Pagi itu saya dapat tugas dari kantor untuk mendampingi tamu asal Saudi Arabia meresmikan masjidnya di Jeneponto.
Saya menjemputnya di bandara. Mereka bertiga. Saat berbicara dengan mereka, saya langsung menebak sepertinya akan ada sedikit masalah komunikasi.
Mereka tak terbiasa bahasa Arab Fushah (resmi). Sementara saya tak bisa bahasa 'Ammiyah (dialek sehari-hari orang Arab). Meski saya belajar bahasa Arab belasan tahun baik di pesantren hingga kuliah di kampus Arab, tapi tak pernah belajar bahasa 'Ammiyah. Dosen pun melarang kami belajar 'Ammiyah.
Ketika menyetir mobil, agar suasana tak garing, saya mencoba mengobrol dengan donatur yang duduk di samping saya. Saya menanyai asal kotanya.
"Hadza kitabun." Katanya dengan nada mengeja.

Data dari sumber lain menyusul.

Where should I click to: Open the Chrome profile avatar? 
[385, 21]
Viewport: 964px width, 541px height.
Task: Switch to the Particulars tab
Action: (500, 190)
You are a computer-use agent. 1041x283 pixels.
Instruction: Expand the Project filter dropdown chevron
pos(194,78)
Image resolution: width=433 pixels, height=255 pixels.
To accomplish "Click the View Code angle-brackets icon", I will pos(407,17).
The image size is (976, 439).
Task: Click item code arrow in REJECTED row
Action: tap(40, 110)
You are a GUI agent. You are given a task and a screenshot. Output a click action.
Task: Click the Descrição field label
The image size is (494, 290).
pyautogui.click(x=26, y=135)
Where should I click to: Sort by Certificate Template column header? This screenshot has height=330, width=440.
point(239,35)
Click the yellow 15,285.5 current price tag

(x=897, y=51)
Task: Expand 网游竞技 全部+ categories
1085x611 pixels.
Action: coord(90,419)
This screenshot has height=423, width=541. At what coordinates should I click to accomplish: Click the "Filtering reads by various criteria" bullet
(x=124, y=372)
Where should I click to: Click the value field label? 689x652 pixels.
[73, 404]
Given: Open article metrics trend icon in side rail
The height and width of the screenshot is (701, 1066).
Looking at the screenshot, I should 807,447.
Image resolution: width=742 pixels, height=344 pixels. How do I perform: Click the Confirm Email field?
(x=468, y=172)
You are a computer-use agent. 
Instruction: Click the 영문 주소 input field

Ia tak menjawab, malah meledek saya yang bicara terlalu formal.
Seperti membaca buku "ini Budi. Ini bapak Budi," dalam bahasa Indonesia. Saya pun tersenyum kecut. Akhirnya terpikir mengerjain balik. Saya menginjak gas mobil kencang. Ia kaget. Tangannya tiba-tiba menggenggam pegangan di atas jendela dengan erat.
Bau semerbak tercium. Aroma kentut ini bahkan asing di hidung saya. Saya sempat berpikir, bahkan bau kentutnya pun saya tak paham aromanya. Ini jenis gas metana sisa coto untakah?
Saya membuka jendela untuk mengeluarkan baunya. Curangnya, bukan hanya sekali, bahkan berkali-kali ia menyemprotkan angin tak sedapnya, dalam hening pula. Anda bisa bayangkan itu.